5. Codicil en begrafenisverzorger
Denkbaar is dat een persoon op zijn sterfbed bij codicil zijn wensen met betrekking tot zijn uitvaart vast wil leggen en daarbij een persoon wenst aan te wijzen die zijn lijkbezorging regelt, zonder deze persoon te willen belasten met de afwikkeling van de nalatenschap. Onder het oude recht was dit geen probleem. Volgens art. 4:982 oud BW konden immers (onder andere) beschikkingen ter aanstelling van executeuren en ter bestelling van lijkbezorging bij codicil worden gemaakt.
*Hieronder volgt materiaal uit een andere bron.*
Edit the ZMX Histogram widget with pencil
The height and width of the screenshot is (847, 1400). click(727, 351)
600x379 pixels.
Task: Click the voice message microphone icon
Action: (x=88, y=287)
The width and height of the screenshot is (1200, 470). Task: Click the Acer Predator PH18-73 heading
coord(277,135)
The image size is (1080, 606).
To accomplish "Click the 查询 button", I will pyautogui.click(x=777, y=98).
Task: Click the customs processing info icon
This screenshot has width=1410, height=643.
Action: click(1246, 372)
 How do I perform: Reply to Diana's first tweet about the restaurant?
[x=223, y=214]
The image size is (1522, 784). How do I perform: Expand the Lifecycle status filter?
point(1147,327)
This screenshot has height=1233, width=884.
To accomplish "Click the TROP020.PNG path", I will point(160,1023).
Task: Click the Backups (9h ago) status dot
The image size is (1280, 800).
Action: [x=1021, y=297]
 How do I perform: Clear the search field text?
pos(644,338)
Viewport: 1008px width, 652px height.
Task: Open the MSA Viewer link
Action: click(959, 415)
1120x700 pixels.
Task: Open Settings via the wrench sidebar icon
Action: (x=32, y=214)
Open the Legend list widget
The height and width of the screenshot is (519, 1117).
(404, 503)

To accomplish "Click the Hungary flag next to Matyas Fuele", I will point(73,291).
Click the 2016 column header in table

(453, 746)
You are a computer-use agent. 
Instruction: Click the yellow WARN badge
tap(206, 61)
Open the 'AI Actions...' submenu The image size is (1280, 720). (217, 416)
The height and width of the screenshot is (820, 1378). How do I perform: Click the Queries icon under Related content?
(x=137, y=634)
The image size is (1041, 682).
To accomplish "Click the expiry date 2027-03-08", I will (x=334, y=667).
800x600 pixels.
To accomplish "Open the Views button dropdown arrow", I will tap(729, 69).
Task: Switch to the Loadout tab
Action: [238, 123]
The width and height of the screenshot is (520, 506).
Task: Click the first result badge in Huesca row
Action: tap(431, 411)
Sinds 1 januari 2003 is de benoeming van een executeur in de zin van Boek 4 BW bij codicil niet meer mogelijk (vergelijk art. 4:982 en art. 4:1052 oud BW met art. 4:97 BW). Achtergrond van deze wijziging is dat zo voorkomen wordt dat de notaris een verklaring van erfrecht aan de erfgenamen afgeeft, terwijl later blijkt dat de erflater bij codicil een executeur heeft aangesteld.(14)
In Boek 4 BW is per 1 januari 2003 de mogelijkheid om een regeling “ter bestelling van lijkbezorging” in het codicil op te nemen geschrapt. Deze bepaling was immers overbodig nu de Wet op de lijkbezorging zelf al een regeling biedt in art. 19 Wlb, ik citeer:
“Een meerderjarige of hij die de leeftijd van zestien jaar heeft bereikt, kan ook indien hij niet bekwaam is een uiterste wil te maken, hetzij bij notariële akte, hetzij bij een eigenhandig geschreven, gedagtekende en ondertekende verklaring beschikkingen na dode maken ter bezorging van zijn lijk”
Op de formulering van de regeling valt het nodige aan te merken. Zo spreekt de wet van “notariële akte” waar kennelijk “notariële uiterste wilsbeschikking” wordt bedoeld.(15) Het ontgaat mij overigens waarom een lijkbezorgingsbeschikking niet in een depottestament geregeld kan worden, als deze niet voldoet aan de vereisten van het codicil. Een betere formulering zou zijn:
“Een meerderjarige (….) kan (….) bij iedere uiterste wil als omschreven in afdeling 4 van titel 4 van Boek 4 BW beschikkingen na dode maken ter bezorging van zijn lijk.”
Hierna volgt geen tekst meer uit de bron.